### Data records:
Start of Block
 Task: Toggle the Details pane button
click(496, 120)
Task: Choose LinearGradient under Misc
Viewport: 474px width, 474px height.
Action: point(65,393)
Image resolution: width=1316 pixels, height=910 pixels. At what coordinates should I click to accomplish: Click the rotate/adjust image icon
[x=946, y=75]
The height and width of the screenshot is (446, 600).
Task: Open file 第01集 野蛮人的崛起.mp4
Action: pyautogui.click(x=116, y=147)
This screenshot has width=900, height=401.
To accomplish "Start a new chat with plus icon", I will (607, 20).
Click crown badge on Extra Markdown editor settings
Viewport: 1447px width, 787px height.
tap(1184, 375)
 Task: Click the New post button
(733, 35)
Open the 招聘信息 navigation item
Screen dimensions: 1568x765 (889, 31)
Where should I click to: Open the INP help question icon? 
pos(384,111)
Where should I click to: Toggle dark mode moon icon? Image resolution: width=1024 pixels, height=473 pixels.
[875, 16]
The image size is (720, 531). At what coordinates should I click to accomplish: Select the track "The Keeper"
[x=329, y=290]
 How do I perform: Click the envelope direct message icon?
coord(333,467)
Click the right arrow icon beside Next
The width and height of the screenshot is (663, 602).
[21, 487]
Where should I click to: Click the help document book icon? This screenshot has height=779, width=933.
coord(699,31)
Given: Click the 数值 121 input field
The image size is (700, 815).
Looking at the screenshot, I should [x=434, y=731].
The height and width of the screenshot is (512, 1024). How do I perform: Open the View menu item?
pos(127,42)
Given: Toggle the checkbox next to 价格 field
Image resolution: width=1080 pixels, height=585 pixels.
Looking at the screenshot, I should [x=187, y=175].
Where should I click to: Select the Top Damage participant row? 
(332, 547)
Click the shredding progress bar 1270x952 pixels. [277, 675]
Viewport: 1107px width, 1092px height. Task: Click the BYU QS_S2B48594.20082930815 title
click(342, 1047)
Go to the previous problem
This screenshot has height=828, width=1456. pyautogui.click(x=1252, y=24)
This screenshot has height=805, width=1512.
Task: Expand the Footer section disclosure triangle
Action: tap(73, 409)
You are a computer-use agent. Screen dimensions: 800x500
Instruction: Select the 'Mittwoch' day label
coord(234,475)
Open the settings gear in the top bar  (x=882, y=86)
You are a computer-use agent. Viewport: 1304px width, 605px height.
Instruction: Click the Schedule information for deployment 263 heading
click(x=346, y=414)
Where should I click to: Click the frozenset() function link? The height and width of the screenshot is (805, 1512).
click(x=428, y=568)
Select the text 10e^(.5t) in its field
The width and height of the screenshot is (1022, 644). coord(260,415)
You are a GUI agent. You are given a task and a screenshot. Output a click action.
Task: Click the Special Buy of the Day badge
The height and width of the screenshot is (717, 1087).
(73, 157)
End of Block
### Requirement:
The answer must be the complete set of entries, retyped exactly.

### Solution below:
 Task: Toggle the Details pane button
click(496, 120)
Task: Choose LinearGradient under Misc
Viewport: 474px width, 474px height.
Action: point(65,393)
Image resolution: width=1316 pixels, height=910 pixels. At what coordinates should I click to accomplish: Click the rotate/adjust image icon
[x=946, y=75]
The height and width of the screenshot is (446, 600).
Task: Open file 第01集 野蛮人的崛起.mp4
Action: pyautogui.click(x=116, y=147)
This screenshot has width=900, height=401.
To accomplish "Start a new chat with plus icon", I will (607, 20).
Click crown badge on Extra Markdown editor settings
Viewport: 1447px width, 787px height.
tap(1184, 375)
 Task: Click the New post button
(733, 35)
Open the 招聘信息 navigation item
Screen dimensions: 1568x765 (889, 31)
Where should I click to: Open the INP help question icon? 
pos(384,111)
Where should I click to: Toggle dark mode moon icon? Image resolution: width=1024 pixels, height=473 pixels.
[875, 16]
The image size is (720, 531). At what coordinates should I click to accomplish: Select the track "The Keeper"
[x=329, y=290]
 How do I perform: Click the envelope direct message icon?
coord(333,467)
Click the right arrow icon beside Next
The width and height of the screenshot is (663, 602).
[21, 487]
Where should I click to: Click the help document book icon? This screenshot has height=779, width=933.
coord(699,31)
Given: Click the 数值 121 input field
The image size is (700, 815).
Looking at the screenshot, I should [x=434, y=731].
The height and width of the screenshot is (512, 1024). How do I perform: Open the View menu item?
pos(127,42)
Given: Toggle the checkbox next to 价格 field
Image resolution: width=1080 pixels, height=585 pixels.
Looking at the screenshot, I should [x=187, y=175].
Where should I click to: Select the Top Damage participant row? 
(332, 547)
Click the shredding progress bar 1270x952 pixels. [277, 675]
Viewport: 1107px width, 1092px height. Task: Click the BYU QS_S2B48594.20082930815 title
click(342, 1047)
Go to the previous problem
This screenshot has height=828, width=1456. pyautogui.click(x=1252, y=24)
This screenshot has height=805, width=1512.
Task: Expand the Footer section disclosure triangle
Action: tap(73, 409)
You are a computer-use agent. Screen dimensions: 800x500
Instruction: Select the 'Mittwoch' day label
coord(234,475)
Open the settings gear in the top bar  (x=882, y=86)
You are a computer-use agent. Viewport: 1304px width, 605px height.
Instruction: Click the Schedule information for deployment 263 heading
click(x=346, y=414)
Where should I click to: Click the frozenset() function link? The height and width of the screenshot is (805, 1512).
click(x=428, y=568)
Select the text 10e^(.5t) in its field
The width and height of the screenshot is (1022, 644). coord(260,415)
You are a GUI agent. You are given a task and a screenshot. Output a click action.
Task: Click the Special Buy of the Day badge
The height and width of the screenshot is (717, 1087).
(73, 157)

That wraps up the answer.